The analysis script (`analysis.R`) derives the following variables from the raw survey responses above:

- `university_education`: binary from `education` ("대학교" or "대학원 이상" = 1)
- `regions`: Capital Area/Yeongnam/Chungcheong-Honam from `province`
- `demogenF`: democratic/authoritarian generation from `yob` (cutoff: 1975)
- `progressive`: binary from `political_ideology` (progressive self-ID = 1)
- `conservative`: binary from `political_ideology` (conservative self-ID = 1)
- `progressive.leaners`: progressive + moderate who vote Democratic/Justice Party, from `political_ideology` + `party_vote`
- `conservative.leaners`: conservative + moderate who vote People Power, from `political_ideology` + `party_vote`
- `natidstrong`: above-median national identity from `national_identity`
- `ethnocentric`: both ancestry and birthplace rated important, from `ancestry_importance` + `birthplace_importance`
- `nkoppose`: opposition to NK assistance from `support_nk_engagement` + `support_nk_defectors`
- `nosupportnkdef`: opposes NK defector support from `support_nk_defectors`
- `nosupportnkdef.strict`: strict opposition from `support_nk_engagement` + `support_nk_defectors`
- `pride`: proud of being Korean from `korean_pride`
- `natid2`: multi-ethnic vs homogeneous from `national_composition`
- `age.median`: above-median age from `age`

## Notes
- This dataset includes respondents who passed the attention check.
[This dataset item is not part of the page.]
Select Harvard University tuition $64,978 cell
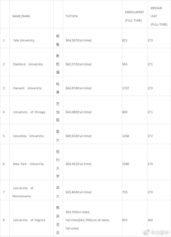 point(92,86)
Filters for specific SI subgroups are applied in the analysis code.
- The `Record` level `None` is a literal string; some software (e.g., pandas) may auto-convert it to missing unless you disable default NA parsing.
- The `Age` levels are standardized to `25`, `35`, `46`, `62` to match the published design in the manuscript.
- All survey response values are in the original Korean language; English translations are provided in parentheses in this dictionary.